A blood type is “positive” when red blood cells carry a specific protein called the RhD antigen on their surface. About 85% of people worldwide are Rh positive, and it only takes one copy of the Rh-positive gene from either parent to produce a positive blood type. The “positive” or “negative” label applies to all four ABO groups, giving you the familiar types: A+, B+, AB+, and O+.
What Makes Blood “Positive”
Your blood type has two parts. The first is your ABO group (A, B, AB, or O), determined by which sugar molecules sit on the surface of your red blood cells. The second is your Rh factor, determined by whether your red blood cells carry the RhD antigen, a protein encoded by a gene on chromosome 1. If that protein is present, your blood type gets a “+” after it. If it’s absent, you’re negative.
So A positive means your red blood cells have both the A antigen and the RhD protein. O positive means you lack A and B antigens but do have the RhD protein. The “positive” part is always about that one protein.
How You Inherit a Positive Blood Type
The Rh-positive gene is dominant. That means it overrides the Rh-negative gene whenever both are present. You inherit one Rh gene from each parent, giving you one of three possible combinations:
- Two positive genes (+ +): Your blood is Rh positive.
- One positive, one negative (+ -): Your blood is still Rh positive, because the positive gene is dominant.
- Two negative genes (- -): Your blood is Rh negative. This is the only way to be negative.
This means a person who is Rh positive might carry a hidden negative gene. They could pass that negative gene to a child without ever knowing they carried it.
Parent Combinations That Produce Positive Blood
Several parental pairings can result in a positive child. Here’s how it breaks down:
If both parents are Rh positive and both carry two positive genes (+ +), every child will be positive. If both parents are positive but one or both carry a hidden negative gene (+ -), most children will be positive, but there’s a 25% chance of a negative child when both parents are carriers.

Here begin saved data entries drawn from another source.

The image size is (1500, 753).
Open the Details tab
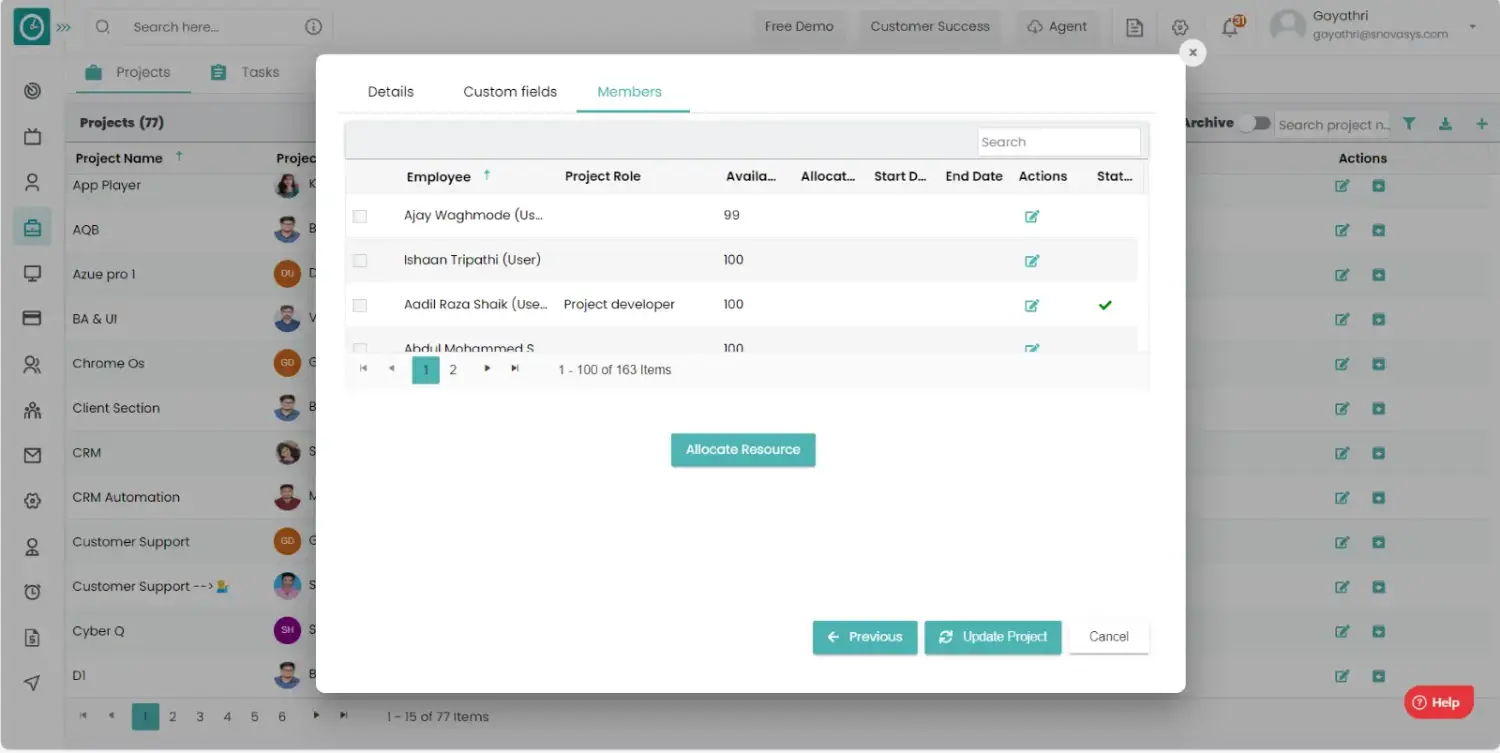pyautogui.click(x=391, y=91)
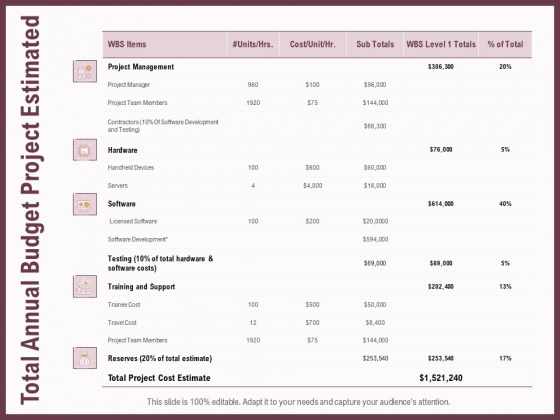Select the Project Manager row label
The image size is (560, 420).
click(129, 85)
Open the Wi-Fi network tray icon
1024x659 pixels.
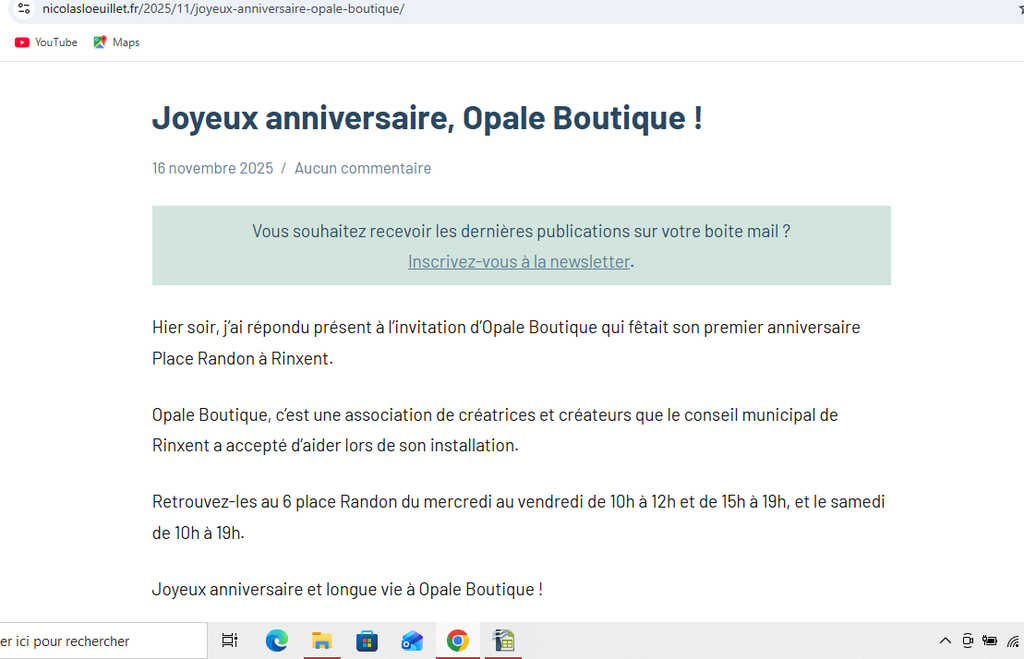click(x=1013, y=641)
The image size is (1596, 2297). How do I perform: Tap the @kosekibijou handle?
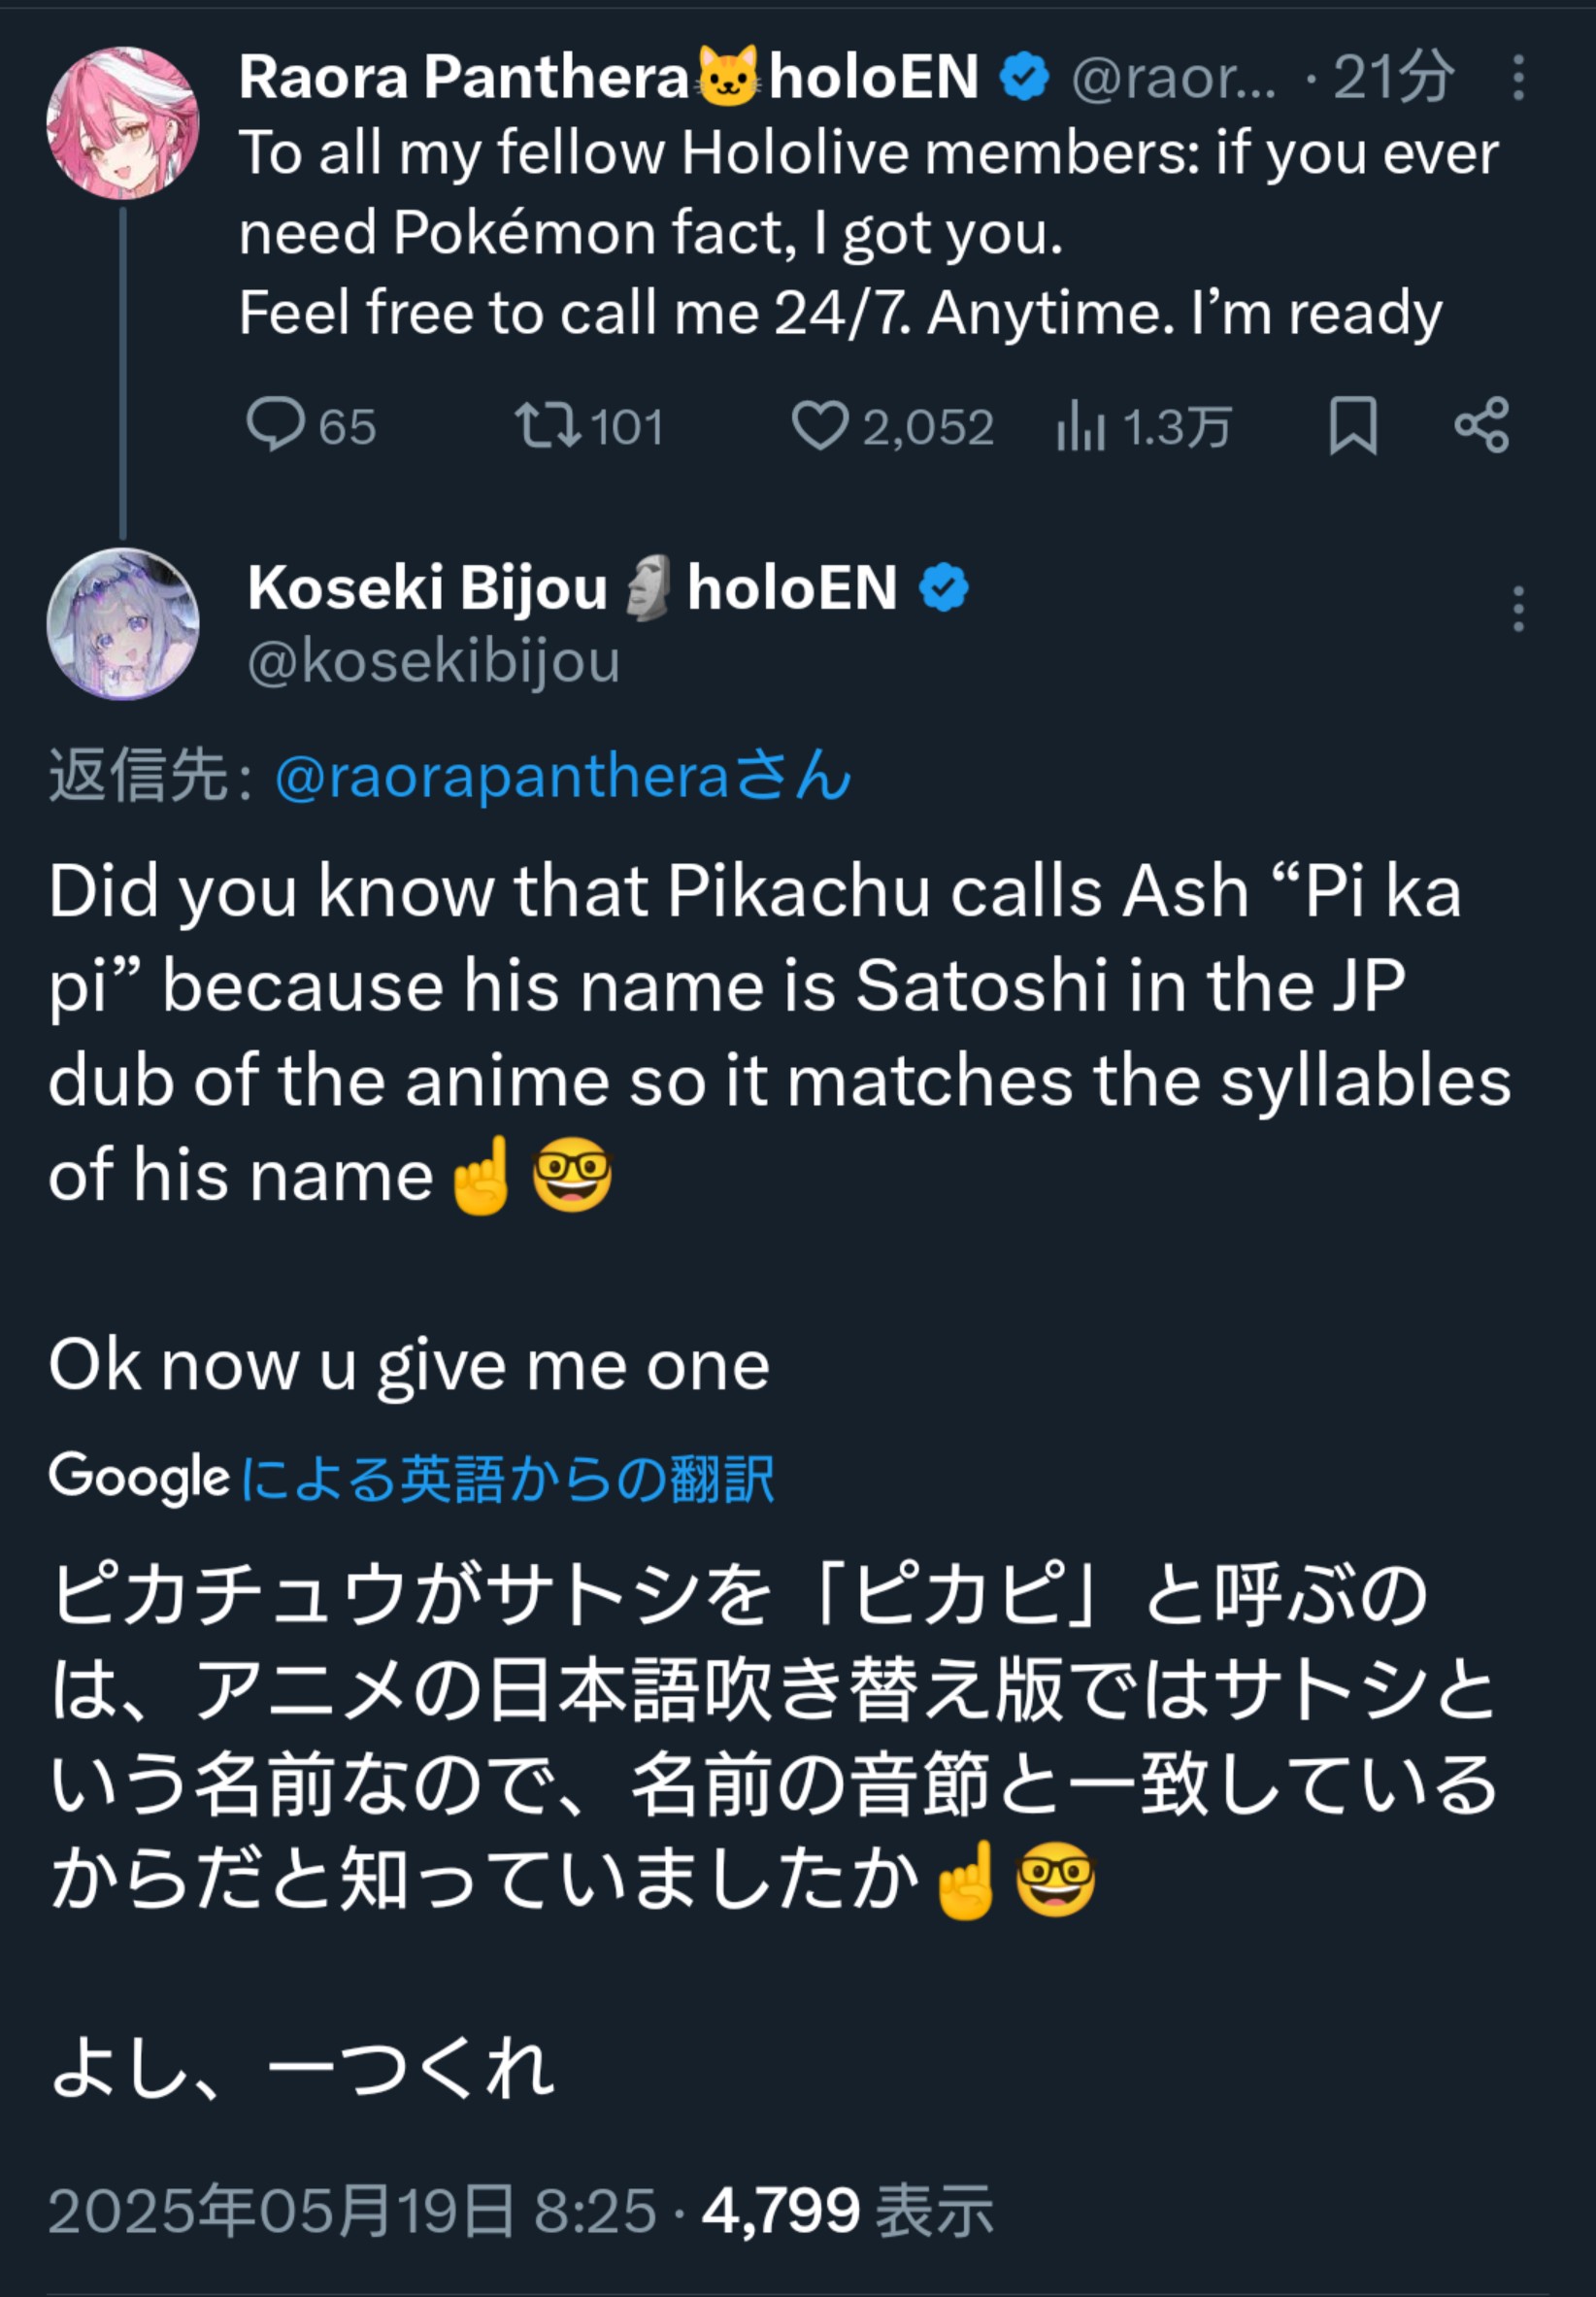[x=434, y=662]
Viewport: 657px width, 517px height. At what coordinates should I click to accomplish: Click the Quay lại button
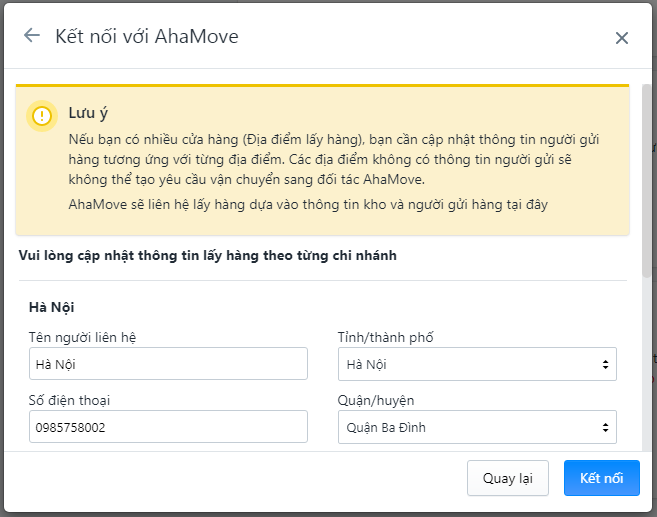coord(508,478)
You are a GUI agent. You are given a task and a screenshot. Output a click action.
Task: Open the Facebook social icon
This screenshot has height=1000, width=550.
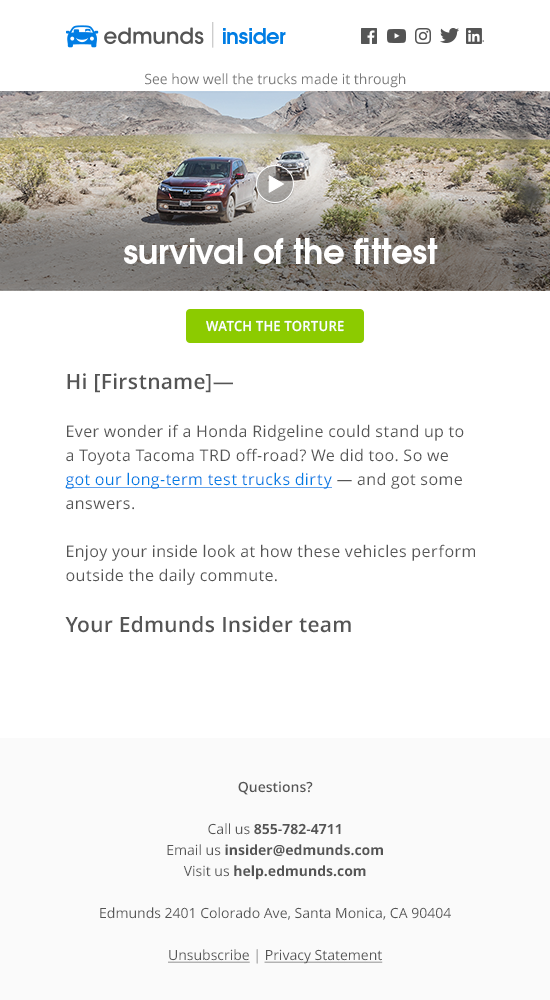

If one parent is Rh positive and the other is Rh negative (- -), the outcome depends on whether the positive parent is + + or + -. A parent with + + will always pass on a positive gene, so the child will always be Rh positive. A parent with + – has a 50/50 chance of passing either gene, so roughly half their children with an Rh-negative partner would be positive and half negative.
Two Rh-negative parents (both – -) can only produce Rh-negative children. Neither parent has a positive gene to pass on.
How Common Positive Blood Types Are
Rh-positive blood types are far more common than negative ones. According to NHS Blood and Transplant data from 2026, roughly 77% of donors are Rh positive. The breakdown across all eight common blood types looks like this:
- O+: 36%
- A+: 28%
- B+: 8%
- AB+: 2%
- O-: 14%
- A-: 8%
- B-: 3%
- AB-: 1%
O positive is the single most common blood type, while AB negative is the rarest.
Transfusion Compatibility for Positive Types
If you’re Rh positive, your immune system already recognizes the RhD protein as normal, so you can safely receive both Rh-positive and Rh-negative blood (as long as the ABO group also matches). An Rh-negative person, on the other hand, can react to Rh-positive blood because their body sees that protein as foreign.
Here’s what each positive blood type can receive:
- A+: Can receive A+, A-, O+, O-
- B+: Can receive B+, B-, O+, O-
- AB+: Can receive all eight blood types (universal recipient)
- O+: Can receive O+ and O-
Why Rh Status Matters in Pregnancy
Rh factor becomes especially important when a mother is Rh negative and her baby is Rh positive, having inherited the positive gene from the father. During delivery, or sometimes during pregnancy itself, a small amount of the baby’s blood can enter the mother’s bloodstream. Her immune system recognizes the RhD protein as foreign and begins producing antibodies against it.
This usually doesn’t cause problems in a first pregnancy because the antibody response is slow to build. The risk comes with future pregnancies. If a second baby is also Rh positive, those antibodies can cross the placenta and attack the baby’s red blood cells. This can cause severe anemia, jaundice, and in serious cases, can be fatal. Blood mixing can also happen after a miscarriage, ectopic pregnancy, or certain prenatal procedures like amniocentesis.
Doctors routinely test Rh status early in pregnancy. If a mother is Rh negative, she receives an injection that prevents her body from making anti-Rh antibodies, effectively neutralizing the risk before it starts.
How Your Blood Type Is Tested
Blood typing is a simple lab test. A technician takes a small sample and mixes it with three different reagent solutions: one containing anti-A antibodies, one with anti-B antibodies, and one with anti-D (Rh) antibodies. If your red blood cells clump together when exposed to the anti-D reagent, you’re Rh positive. If they don’t react, you’re negative. The whole process takes minutes and is standard practice before transfusions, surgeries, and during prenatal care.